In the pink
I'm standing in a remote farmyard in front of a huge low
windowless shed. Inside, through a bizarre process of force-feeding and
light deprivation, one of the most glorious and highly prized foods in
the world is being produced. It is a product of such phenomenal flavour
and such rare beauty, that gourmets will go to extreme lengths to
procure it. We're a thousand miles from the foie gras centres of
Strasbourg in Carlton, Yorkshire. Welcome to the Rhubarb Triangle.
Rhubarb has always thrived here between Wakefield, Leeds and Bradford
but it was in the 1870s that the technique of 'forcing' was discovered.
The secret was kept to the area and to a few families. Fortunes were
made and the names Cartlidge, Wade, Asquith, Smith, Dobson, and Oldroyd
graced the boxes that filled the daily 'Rhubarb Express' to the London
vegetable markets.
Of the great rhubarb dynasties only one survives. Janet Oldroyd-Hulme,
her husband Neil and their sons James and Lindsay continue the
tradition into the fifth generation.
Neil is my guide to the forcing sheds. A quiet and unaffected
Yorkshireman, he is nonetheless bubbling with passion for his crop.
From a central packing room in an anonymous concrete farm building
three low doors lead into blackness. As we duck in and our eyes
acclimatise the overwhelming sense is distance and awe.
Each shed contains 20,000 rhubarb plants, eerily pink by the
crepuscular light of a single forty-watt bulb. There's a not unpleasant
ammoniacal smell, oddly appropriate in such sepulchral surroundings,
and deep calm silence.
"Most people just go quiet, says Neil, one TV crew played church music".
Occasionally there's a quiet plopping sound like celery snapping. Neil
says it's the sound of the buds bursting but I can't help thinking of
the ghastly pods in 'Invasion of the Body Snatchers'.
Between December and March before ordinary rhubarb sprouts,
two-year-old roots are moved indoors and kept in nutritious soil,
warmth, moisture and absolute darkness. Searching for light, the plants
put out shoots at incredible speed creating a beautiful champagne pink
stem or 'stick' with pale yellow leaves.
To produce such a delicate and fragile plant there's a surprising
amount of unpleasantly mucky work. The 'crown' or root mass of the
plant is grown in good but heavy soil that restricts growth to a
manageable clump of carrot-like 'fangs'.
Each crown is lifted, as it begins to shoot, along with a two-foot cube
of soil. It's manhandled inside and placed in regular ranks on the
earth floor of the shed. There's no machine that can handle this task
and the fangs mustn't be damaged. On a cold day, in the shadow of the
Pennines, when the soil is wet and heavy the work is back-breaking.

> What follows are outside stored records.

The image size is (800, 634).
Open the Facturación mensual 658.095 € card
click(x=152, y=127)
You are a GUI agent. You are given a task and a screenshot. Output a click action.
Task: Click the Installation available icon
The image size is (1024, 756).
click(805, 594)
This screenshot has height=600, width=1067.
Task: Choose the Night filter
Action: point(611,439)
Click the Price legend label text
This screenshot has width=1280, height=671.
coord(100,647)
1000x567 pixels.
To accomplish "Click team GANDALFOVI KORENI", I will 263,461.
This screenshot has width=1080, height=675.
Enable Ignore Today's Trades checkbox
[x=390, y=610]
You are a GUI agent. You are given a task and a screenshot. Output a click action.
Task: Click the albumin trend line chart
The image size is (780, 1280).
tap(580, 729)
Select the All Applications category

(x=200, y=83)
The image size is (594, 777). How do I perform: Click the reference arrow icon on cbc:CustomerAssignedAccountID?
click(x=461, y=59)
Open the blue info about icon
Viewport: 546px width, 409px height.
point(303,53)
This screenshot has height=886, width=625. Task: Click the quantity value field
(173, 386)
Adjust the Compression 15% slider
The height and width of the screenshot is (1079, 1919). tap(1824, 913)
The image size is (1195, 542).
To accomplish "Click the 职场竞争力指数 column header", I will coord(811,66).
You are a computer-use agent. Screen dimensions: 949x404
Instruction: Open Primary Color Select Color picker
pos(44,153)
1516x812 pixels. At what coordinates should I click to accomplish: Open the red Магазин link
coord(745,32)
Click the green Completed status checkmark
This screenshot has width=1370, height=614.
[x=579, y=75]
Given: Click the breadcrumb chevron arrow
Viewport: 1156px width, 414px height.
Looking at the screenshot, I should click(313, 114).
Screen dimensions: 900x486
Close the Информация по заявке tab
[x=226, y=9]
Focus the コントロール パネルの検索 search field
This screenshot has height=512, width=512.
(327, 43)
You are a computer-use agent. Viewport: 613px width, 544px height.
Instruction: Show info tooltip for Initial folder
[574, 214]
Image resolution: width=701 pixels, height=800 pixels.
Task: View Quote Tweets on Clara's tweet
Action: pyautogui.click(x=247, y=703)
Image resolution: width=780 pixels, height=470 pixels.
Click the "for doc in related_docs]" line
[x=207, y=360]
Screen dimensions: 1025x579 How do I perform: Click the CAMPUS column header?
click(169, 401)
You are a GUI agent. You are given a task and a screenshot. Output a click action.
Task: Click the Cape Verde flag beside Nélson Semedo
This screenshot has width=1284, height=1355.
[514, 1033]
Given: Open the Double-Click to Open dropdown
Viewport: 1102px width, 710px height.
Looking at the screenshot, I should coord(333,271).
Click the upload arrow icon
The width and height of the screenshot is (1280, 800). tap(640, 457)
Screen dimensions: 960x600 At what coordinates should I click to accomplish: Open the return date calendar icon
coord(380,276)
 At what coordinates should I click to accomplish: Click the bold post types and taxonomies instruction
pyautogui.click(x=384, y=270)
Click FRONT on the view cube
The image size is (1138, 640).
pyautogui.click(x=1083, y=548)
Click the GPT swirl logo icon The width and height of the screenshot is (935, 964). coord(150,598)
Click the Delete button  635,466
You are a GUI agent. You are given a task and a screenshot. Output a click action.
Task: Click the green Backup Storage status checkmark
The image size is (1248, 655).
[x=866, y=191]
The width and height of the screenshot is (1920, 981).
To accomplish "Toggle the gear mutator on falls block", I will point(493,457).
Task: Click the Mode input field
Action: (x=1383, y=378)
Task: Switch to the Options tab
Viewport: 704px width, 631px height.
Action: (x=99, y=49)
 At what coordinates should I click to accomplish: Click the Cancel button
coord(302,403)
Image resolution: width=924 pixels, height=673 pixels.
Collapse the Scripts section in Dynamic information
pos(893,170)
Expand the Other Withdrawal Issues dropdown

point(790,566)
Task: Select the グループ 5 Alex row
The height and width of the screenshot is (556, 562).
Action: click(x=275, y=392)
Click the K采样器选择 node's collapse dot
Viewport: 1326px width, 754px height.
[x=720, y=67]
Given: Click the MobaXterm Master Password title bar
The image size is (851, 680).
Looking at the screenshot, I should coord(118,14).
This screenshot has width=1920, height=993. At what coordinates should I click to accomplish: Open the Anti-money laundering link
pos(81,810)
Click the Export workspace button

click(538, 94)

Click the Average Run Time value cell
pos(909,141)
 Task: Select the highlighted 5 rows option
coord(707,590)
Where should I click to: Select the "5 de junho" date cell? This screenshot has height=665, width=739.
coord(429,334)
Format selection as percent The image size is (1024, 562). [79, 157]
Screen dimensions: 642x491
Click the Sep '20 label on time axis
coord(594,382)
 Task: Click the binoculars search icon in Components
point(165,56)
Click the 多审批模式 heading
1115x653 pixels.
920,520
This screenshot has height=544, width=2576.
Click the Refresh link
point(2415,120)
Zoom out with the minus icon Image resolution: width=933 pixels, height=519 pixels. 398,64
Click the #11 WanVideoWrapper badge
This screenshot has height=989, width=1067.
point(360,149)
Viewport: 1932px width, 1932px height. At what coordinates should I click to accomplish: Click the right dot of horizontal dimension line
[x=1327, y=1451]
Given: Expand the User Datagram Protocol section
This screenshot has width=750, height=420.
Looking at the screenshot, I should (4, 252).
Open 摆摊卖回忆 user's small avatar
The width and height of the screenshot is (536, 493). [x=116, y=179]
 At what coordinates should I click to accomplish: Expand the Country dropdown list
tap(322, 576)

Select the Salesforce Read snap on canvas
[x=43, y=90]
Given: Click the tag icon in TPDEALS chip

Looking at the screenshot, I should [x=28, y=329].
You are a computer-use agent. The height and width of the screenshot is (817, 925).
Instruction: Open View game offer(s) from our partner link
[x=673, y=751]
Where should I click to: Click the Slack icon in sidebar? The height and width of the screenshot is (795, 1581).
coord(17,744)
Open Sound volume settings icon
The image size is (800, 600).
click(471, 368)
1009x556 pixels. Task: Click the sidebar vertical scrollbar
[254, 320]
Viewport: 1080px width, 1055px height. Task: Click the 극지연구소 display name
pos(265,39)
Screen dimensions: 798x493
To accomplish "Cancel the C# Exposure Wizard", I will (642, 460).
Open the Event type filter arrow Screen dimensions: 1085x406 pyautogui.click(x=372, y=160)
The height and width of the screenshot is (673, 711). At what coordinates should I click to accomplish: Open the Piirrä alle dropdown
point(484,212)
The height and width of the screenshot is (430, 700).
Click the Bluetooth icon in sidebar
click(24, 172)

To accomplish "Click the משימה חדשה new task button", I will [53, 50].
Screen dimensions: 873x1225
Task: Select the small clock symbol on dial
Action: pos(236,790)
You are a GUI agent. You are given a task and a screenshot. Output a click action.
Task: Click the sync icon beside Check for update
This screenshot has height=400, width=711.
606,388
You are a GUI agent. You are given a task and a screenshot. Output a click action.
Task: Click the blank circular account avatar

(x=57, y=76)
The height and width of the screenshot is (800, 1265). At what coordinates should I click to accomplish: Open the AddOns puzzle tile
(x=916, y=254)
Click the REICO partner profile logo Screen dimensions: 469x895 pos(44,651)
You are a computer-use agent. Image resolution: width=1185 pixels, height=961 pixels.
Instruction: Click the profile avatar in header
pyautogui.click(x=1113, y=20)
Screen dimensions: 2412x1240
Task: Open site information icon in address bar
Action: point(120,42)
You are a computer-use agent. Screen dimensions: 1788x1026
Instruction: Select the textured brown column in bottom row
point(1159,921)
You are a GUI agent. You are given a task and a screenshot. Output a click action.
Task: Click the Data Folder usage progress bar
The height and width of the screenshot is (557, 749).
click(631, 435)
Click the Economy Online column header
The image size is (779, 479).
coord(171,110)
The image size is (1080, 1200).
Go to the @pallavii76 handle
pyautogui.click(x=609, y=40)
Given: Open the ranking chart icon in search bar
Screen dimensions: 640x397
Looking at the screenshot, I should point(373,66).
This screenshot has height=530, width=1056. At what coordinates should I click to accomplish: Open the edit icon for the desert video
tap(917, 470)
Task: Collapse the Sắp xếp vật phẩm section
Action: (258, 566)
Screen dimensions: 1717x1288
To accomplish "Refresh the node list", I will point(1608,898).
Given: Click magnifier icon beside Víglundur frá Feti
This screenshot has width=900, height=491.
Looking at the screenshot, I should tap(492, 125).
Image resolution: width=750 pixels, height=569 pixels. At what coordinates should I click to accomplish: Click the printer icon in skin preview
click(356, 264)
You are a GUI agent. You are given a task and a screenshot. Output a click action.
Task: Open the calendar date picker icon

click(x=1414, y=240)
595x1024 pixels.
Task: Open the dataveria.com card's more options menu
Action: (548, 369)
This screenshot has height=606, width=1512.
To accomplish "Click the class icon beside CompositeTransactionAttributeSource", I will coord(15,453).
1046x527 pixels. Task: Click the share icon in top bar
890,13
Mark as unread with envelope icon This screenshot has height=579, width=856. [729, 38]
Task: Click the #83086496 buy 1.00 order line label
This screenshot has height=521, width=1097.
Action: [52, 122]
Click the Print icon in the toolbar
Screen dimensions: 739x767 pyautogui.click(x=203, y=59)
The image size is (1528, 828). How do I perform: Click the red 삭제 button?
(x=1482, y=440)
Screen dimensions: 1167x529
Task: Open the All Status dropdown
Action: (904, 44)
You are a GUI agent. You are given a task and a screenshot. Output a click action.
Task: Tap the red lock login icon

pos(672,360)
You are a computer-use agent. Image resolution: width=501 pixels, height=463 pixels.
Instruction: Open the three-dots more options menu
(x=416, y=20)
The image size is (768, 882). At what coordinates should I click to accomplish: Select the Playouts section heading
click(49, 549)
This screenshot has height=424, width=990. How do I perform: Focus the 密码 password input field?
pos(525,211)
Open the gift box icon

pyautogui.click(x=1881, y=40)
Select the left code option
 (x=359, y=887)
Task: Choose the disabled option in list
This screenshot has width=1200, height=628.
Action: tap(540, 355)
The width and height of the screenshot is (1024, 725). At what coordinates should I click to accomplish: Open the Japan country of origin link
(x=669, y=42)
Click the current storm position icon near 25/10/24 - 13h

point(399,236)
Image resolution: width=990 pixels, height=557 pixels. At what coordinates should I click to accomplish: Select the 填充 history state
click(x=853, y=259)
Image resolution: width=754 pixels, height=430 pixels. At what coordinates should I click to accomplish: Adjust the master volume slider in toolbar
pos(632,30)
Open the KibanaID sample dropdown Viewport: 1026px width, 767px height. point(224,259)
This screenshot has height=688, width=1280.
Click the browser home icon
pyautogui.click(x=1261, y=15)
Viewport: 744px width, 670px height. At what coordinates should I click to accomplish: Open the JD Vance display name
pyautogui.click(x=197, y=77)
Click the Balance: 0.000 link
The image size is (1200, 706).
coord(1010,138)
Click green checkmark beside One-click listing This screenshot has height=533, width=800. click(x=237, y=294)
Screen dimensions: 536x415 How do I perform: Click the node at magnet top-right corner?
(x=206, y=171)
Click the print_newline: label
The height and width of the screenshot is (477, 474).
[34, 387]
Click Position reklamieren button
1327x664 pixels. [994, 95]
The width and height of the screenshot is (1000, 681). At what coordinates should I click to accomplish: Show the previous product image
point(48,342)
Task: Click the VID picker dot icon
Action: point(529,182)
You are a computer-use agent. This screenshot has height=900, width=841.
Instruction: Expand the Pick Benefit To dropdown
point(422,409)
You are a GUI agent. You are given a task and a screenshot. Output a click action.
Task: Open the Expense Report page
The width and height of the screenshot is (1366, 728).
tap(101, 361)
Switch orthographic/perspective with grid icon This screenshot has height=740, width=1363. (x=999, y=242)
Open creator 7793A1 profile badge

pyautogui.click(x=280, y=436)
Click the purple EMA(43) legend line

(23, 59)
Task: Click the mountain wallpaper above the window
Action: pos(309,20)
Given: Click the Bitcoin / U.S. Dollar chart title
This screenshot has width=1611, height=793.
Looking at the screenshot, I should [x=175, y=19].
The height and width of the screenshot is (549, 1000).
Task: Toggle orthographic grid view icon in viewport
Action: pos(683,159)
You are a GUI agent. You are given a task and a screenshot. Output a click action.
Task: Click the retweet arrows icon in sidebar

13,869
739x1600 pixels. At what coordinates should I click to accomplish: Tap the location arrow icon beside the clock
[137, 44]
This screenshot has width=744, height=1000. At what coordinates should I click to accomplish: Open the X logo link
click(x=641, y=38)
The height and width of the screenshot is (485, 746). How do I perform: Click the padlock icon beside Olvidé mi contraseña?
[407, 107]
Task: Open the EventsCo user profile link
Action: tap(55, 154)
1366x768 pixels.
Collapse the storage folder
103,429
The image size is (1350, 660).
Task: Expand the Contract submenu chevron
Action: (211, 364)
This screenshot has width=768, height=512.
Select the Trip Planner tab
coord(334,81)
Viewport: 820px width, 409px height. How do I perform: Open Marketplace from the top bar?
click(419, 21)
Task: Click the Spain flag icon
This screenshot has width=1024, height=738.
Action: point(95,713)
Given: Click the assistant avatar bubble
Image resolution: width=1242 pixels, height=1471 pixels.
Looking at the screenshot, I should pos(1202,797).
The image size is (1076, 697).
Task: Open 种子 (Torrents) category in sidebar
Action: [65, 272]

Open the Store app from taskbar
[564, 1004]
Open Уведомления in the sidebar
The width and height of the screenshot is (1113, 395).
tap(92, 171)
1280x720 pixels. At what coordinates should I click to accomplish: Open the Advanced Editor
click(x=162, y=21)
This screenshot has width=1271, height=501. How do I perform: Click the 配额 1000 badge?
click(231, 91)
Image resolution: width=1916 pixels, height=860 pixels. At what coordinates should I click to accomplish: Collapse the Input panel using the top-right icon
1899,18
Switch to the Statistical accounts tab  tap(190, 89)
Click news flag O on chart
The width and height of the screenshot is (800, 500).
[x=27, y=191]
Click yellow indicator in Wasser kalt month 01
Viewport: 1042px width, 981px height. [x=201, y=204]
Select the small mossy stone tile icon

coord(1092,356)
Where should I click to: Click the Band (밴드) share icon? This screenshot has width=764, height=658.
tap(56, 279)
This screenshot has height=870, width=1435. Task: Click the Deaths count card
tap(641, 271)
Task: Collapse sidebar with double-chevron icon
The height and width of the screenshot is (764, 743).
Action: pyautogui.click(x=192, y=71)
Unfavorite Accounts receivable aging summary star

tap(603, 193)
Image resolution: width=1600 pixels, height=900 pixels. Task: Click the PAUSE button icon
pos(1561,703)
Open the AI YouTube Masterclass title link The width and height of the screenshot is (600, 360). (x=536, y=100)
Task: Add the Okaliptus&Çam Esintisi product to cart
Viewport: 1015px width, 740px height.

After 5-6 weeks in the sheds, watered with sprinklers and heated by
huge gas burners the sticks are manually harvested, by candlelight, to
prevent any strong light turning the remaining crop green.
Forced rhubarb has a sophisticated, complex, flavour combining
sweetness, tartness and a gentle - not overpowering - aromatic note.
When cooked it takes on a glistening pink, jewel-like quality which
begs to be mounded into a champagne coup and heaped with creamy Greek
yoghourt. Its sweet/sour flavour makes it a terrific and unexpected
accompaniment to duck, mackerel and even lamb.
Today, rhubarb is forced on an industrial scale in Holland but the
micro-climate and traditional methods of this small corner of Yorkshire
create an undeniably superior product. Last year, several producers
began the application procedure for Appellation d'Origine
Contrôlée status.
The farmers of the Rhubarb Triangle are convinced that their crop
deserves a place on the international top table - that before long
Yorkshire forced rhubarb will sit next to foie gras, the great cheeses
and the world's best wines. Try some and you'll agree.